Paco y yo, dos intelectuales de sofá y queso curado, decidimos salvar la democracia a golpe de vino tinto y opiniones no solicitadas. La noche comenzó con una botella de Ribera y terminó con la certeza de que el país está perdido… aunque el queso estaba espectacular.

Mientras nos zampábamos un Bucarito que podría haber sido declarado patrimonio nacional, Paco defendía sus ideas con la pasión de un tertuliano de madrugada, y yo contraatacaba con argumentos sacados directamente de memes políticos. El consenso era imposible, pero el queso sí que nos unía. Porque si algo tiene España, además de paro y políticos capullos, es buen queso.

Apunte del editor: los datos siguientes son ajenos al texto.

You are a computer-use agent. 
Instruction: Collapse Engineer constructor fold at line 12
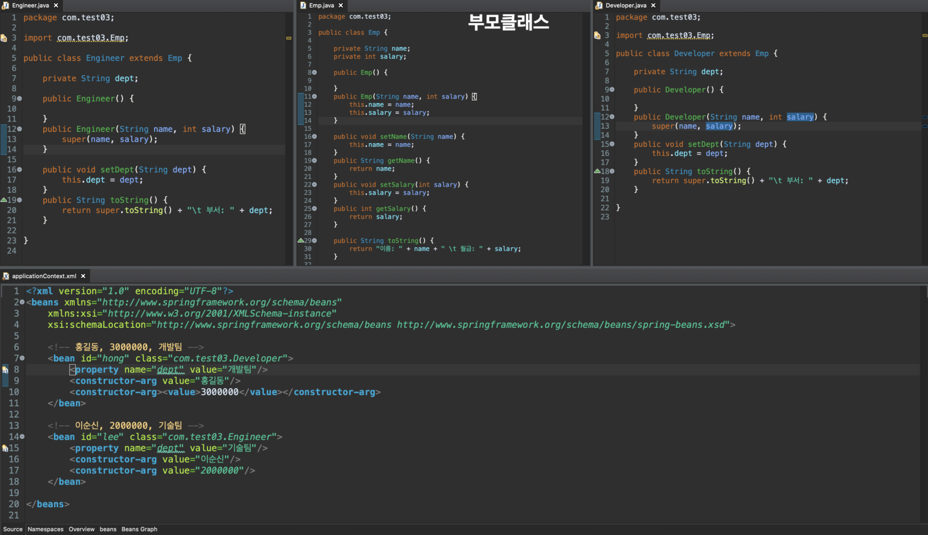(x=19, y=129)
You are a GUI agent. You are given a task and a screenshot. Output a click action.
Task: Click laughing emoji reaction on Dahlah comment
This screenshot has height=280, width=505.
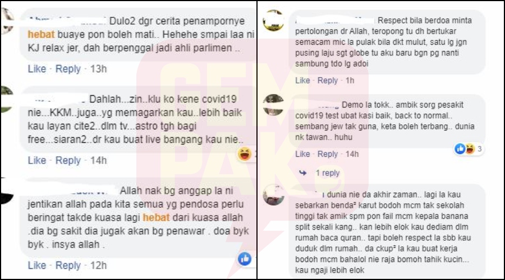(x=245, y=154)
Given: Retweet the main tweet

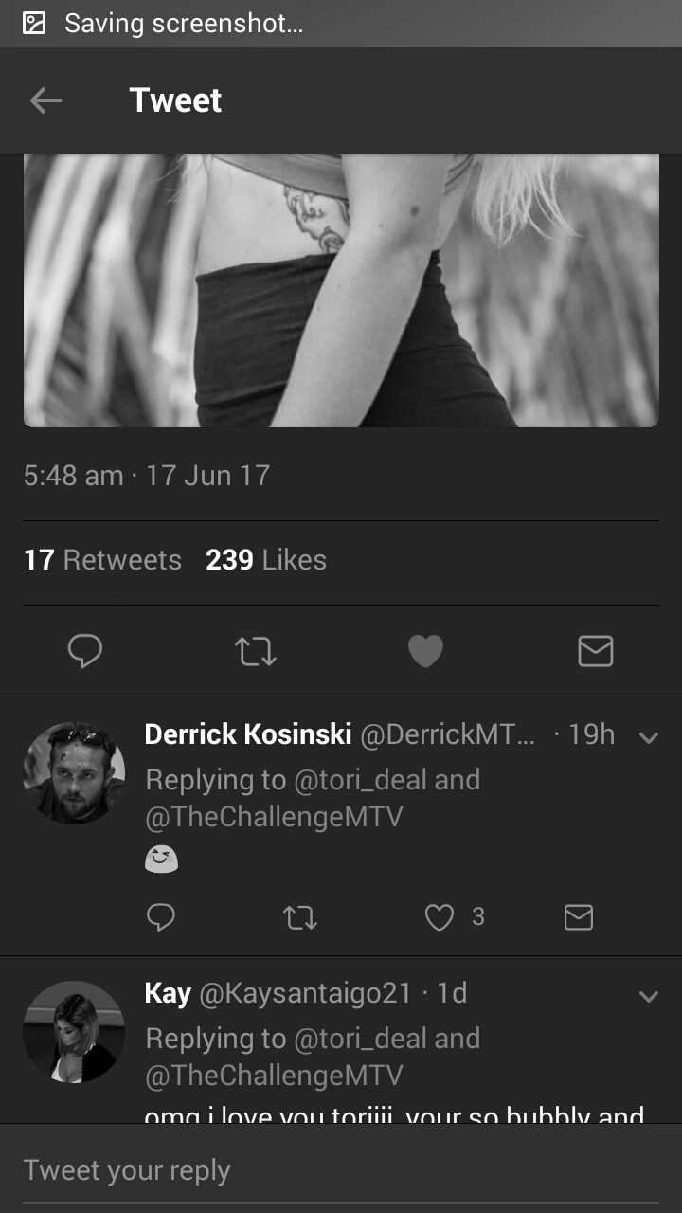Looking at the screenshot, I should point(255,651).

La segunda botella de vino nos llevó a un punto de inflexión: la calvicie. Porque claro, ¿cómo vamos a arreglar el país si ni siquiera podemos arreglar nuestras entradas capilares? Así que, entre insultos cariñosos y brindis por la Constitución (la de 1812, por supuesto), decidimos hacernos un implante de pelo. Juntos. Como símbolo de reconciliación nacional. Paco quiere el estilo de Sánchez, yo el de Begoña. El cirujano ya nos ha dicho que no hace milagros, pero que con suficiente injerto y poca vergüenza, todo es posible.
Al final, no arreglamos España, pero sí salimos con cita para el injerto y una resaca que podría tumbar a cualquier gobierno. Y eso, señores y señores , es lo más cerca que hemos estado de una coalición.